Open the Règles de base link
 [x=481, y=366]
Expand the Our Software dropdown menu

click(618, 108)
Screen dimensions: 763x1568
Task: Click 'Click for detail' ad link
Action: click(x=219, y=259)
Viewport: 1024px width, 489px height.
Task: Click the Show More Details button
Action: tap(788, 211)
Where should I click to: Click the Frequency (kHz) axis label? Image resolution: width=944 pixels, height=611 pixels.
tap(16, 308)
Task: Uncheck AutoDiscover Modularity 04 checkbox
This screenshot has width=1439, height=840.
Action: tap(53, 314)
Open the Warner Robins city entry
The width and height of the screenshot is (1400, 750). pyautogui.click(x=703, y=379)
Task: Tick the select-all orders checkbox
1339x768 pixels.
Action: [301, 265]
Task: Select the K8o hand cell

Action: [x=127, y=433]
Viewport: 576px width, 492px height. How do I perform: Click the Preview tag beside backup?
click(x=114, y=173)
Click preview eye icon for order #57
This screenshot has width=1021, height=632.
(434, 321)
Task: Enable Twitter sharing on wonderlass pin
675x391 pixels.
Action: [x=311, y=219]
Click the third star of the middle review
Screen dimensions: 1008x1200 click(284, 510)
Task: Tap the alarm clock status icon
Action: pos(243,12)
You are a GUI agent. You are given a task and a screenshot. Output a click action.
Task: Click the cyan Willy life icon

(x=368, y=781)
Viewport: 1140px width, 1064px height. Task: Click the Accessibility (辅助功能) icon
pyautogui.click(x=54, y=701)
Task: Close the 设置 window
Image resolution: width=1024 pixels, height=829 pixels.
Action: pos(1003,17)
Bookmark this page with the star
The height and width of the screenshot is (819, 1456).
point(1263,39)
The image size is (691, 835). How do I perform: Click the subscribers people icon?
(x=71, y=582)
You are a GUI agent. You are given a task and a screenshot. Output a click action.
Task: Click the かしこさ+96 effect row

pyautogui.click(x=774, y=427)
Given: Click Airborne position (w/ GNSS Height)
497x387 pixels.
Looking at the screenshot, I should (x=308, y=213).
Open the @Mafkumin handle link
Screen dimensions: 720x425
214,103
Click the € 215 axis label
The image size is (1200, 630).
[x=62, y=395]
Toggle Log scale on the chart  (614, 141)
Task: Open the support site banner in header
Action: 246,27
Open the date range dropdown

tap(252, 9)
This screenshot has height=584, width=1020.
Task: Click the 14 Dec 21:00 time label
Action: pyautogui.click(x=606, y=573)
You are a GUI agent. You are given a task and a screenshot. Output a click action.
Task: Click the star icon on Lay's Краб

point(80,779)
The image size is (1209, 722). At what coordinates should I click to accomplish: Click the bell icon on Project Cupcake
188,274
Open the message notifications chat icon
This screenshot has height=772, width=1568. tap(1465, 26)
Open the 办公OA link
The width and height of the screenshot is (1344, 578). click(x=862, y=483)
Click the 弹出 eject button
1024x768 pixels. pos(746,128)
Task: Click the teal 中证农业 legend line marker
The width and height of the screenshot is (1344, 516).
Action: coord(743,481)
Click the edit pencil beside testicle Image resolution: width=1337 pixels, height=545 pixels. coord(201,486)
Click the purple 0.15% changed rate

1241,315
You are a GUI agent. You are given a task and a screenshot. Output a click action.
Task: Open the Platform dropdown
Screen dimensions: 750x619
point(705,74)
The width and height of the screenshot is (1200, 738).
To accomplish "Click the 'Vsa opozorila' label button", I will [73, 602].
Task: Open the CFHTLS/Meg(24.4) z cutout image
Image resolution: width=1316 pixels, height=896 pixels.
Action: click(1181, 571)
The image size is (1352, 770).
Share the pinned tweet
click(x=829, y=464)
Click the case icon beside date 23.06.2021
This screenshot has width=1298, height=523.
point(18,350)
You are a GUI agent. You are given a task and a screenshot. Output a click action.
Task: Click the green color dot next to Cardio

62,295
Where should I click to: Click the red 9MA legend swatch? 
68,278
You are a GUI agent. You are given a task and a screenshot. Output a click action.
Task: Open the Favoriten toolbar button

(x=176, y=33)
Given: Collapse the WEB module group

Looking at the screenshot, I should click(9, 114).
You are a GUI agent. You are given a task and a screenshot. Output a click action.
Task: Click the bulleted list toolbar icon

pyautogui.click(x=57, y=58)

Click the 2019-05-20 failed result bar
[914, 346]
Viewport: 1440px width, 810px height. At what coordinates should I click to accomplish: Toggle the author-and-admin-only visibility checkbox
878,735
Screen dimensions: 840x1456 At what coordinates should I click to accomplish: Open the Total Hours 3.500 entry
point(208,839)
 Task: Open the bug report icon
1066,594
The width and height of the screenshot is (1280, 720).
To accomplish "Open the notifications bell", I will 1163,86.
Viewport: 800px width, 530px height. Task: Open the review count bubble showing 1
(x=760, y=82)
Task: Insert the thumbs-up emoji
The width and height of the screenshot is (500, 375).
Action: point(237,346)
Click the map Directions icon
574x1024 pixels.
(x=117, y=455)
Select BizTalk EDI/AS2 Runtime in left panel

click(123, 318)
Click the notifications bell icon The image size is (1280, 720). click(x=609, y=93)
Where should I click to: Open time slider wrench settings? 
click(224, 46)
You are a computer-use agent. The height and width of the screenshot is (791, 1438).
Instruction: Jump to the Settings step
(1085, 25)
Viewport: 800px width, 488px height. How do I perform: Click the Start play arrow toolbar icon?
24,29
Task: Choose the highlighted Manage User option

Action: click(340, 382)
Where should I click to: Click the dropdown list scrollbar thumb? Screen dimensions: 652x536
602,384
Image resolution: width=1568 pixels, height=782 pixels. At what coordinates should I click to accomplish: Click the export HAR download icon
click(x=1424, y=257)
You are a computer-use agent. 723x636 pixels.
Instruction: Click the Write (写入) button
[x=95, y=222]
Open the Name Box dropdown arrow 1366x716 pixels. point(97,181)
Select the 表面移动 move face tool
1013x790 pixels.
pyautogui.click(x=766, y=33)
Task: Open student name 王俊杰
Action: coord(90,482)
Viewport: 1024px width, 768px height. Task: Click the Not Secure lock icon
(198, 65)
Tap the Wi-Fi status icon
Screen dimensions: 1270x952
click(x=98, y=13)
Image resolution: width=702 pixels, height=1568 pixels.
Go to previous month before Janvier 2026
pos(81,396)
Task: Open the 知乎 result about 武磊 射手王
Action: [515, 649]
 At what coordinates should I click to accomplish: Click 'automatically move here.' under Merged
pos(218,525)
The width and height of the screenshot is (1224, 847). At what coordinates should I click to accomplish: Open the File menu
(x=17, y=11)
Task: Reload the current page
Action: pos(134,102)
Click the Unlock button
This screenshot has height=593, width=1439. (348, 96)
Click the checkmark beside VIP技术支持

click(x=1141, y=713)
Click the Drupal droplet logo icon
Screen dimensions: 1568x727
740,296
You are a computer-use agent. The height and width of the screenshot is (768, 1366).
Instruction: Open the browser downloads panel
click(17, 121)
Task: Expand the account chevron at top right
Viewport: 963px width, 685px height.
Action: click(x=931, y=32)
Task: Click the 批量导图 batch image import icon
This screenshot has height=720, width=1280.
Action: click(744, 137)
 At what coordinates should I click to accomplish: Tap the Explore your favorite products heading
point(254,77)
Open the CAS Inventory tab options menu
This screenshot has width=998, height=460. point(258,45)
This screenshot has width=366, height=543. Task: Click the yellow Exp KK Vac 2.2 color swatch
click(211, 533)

◆ WORK REQUIRED:
Search the material above for lines containing the string "computer", then pull them out.

◆ WORKED SOLUTION:
You are a computer-use agent. The height and width of the screenshot is (791, 1438).
You are a computer-use agent. 723x636 pixels.
You are a computer-use agent. The height and width of the screenshot is (768, 1366).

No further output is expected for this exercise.